The Second Workshop on Evaluating Vector-Space Representations for NLP

Event Notification Type: 
Call for Papers
Abbreviated Title: 
RepEval 2017
Location: 
EMNLP 2017
Friday, 8 September 2017
State: 
Country: 
Denmark
City: 
Copenhagen
Contact: 
Sam Bowman
Yoav Goldberg
Felix Hill
Angeliki Lazaridou
Omer Levy
Roi Reichart
Anders Søgaard
Submission Deadline: 
Wednesday, 14 June 2017

CALL FOR PAPERS

==========================================================================================
===RepEval 2017: The Second Workshop on Evaluating Vector-Space Representations for NLP===
==========================================================================================

Mission Statement: To foster the development of new and improved ways of measuring the quality and understanding the properties of vector space representations in NLP.

Time & Location: Copenhagen, Denmark (EMNLP 2017 workshop).

Website: https://repeval2017.github.io/

===Motivation===

Models that learn real-valued vector representations of words, phrases, sentences, and even document are ubiquitous in today's NLP landscape. These representations are usually obtained by training a model on large amounts of unlabeled data, and then employed in NLP tasks and downstream applications. While such representations should ideally be evaluated according to their value in these applications, doing so is laborious, and it can be hard to rigorously isolate the effects of different representations for comparison. There is therefore a need for evaluation via simple and generalizable proxy tasks. To date, these proxy tasks have been mainly focused on lexical similarity and relatedness, and do not capture the full spectrum of interesting linguistic properties that are useful for downstream applications. This workshop challenges its participants to propose methods and/or design benchmarks for evaluating the next generation of vector space representations, for presentation and detailed discussion at the event.

===Submissions===

We encourage researchers at all levels of experience to consider contributing to the discussion at RepEval by making a short submission to either of two tracks:

=Shared Task=

Starting from this year, RepEval will feature a shared task for evaluating general-purpose sentence representations. This year’s task will be natural language inference (also known as recognizing textual entailment, or RTE) in the style of SNLI - a three-class balanced classification problem over sentence pairs. The shared task will feature a new, dedicated dataset that spans several genres of text. The shared task will feature two evaluations, a standard in-domain evaluation in which the training and test data are drawn from the same sources, and a cross-domain evaluation in which the training and test data differ substantially. This cross-domain evaluation will test the ability of submitted systems to learn representations of sentence meaning that capture broadly useful features.

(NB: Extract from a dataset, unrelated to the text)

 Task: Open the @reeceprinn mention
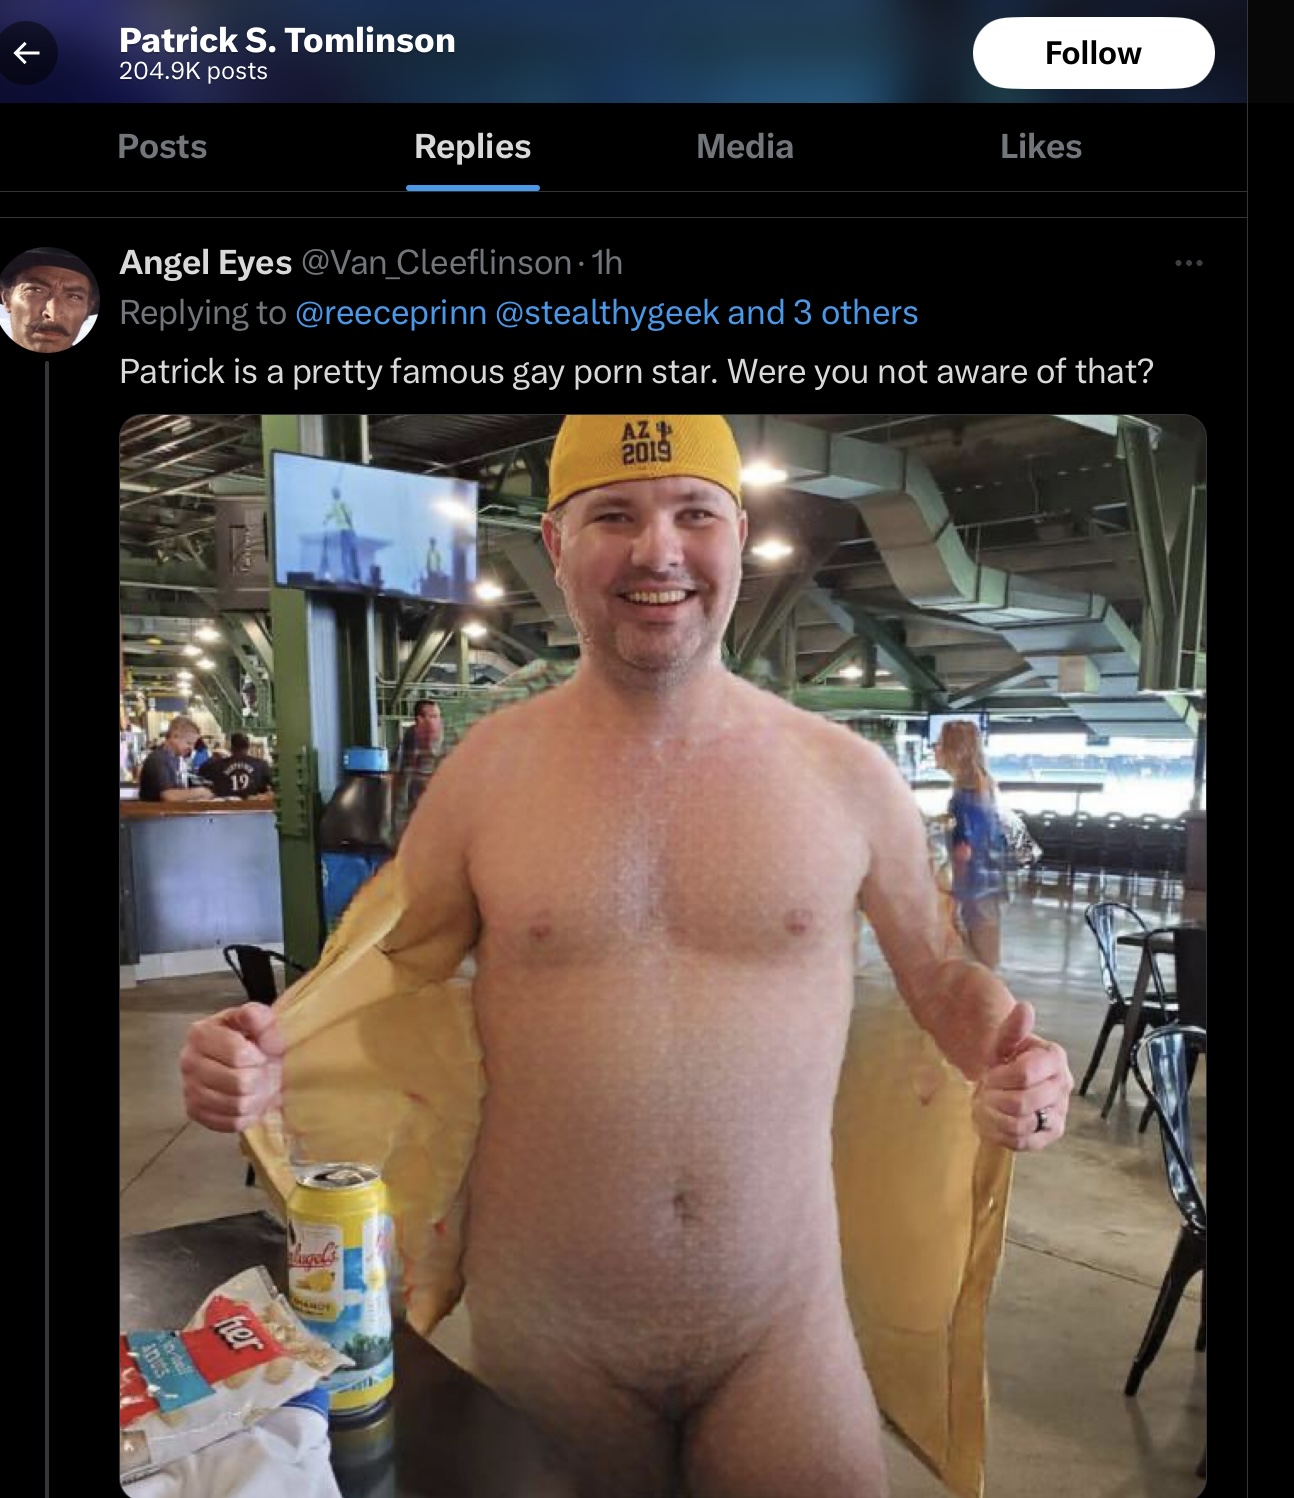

More details available online: https://repeval2017.github.io/shared/

=Proposals=

A proposal submission should propose a novel method for evaluating representations. It does not have to construct an actual dataset, but it should describe a way (or several optional ways) of collecting one. Proposals are expected to provide roughly 5-10 examples in the manuscript as a proof of concept.

In addition, each proposal should explicitly mention:
* Which type of representation it evaluates (e.g. word, sentence, document)
* For which downstream application(s) it functions as a proxy
* Any linguistic/semantic/psychological properties it captures

Among other important points, proposals should take the following into consideration:
* If the task captures some linguistic phenomenon via annotators, what evidence is there that it is robustly observed in humans (e.g., inter-annotator agreement)?
* How easy would it be for other researchers to accurately reproduce the evaluation (not necessarily the dataset)?
* Will the dataset be cost-effective to produce?
* Is a specific family of models expected to perform particularly better (or worse) on the task? In other words, which types of models is this evaluation targeted at?
* How should the evaluation's results be interpreted?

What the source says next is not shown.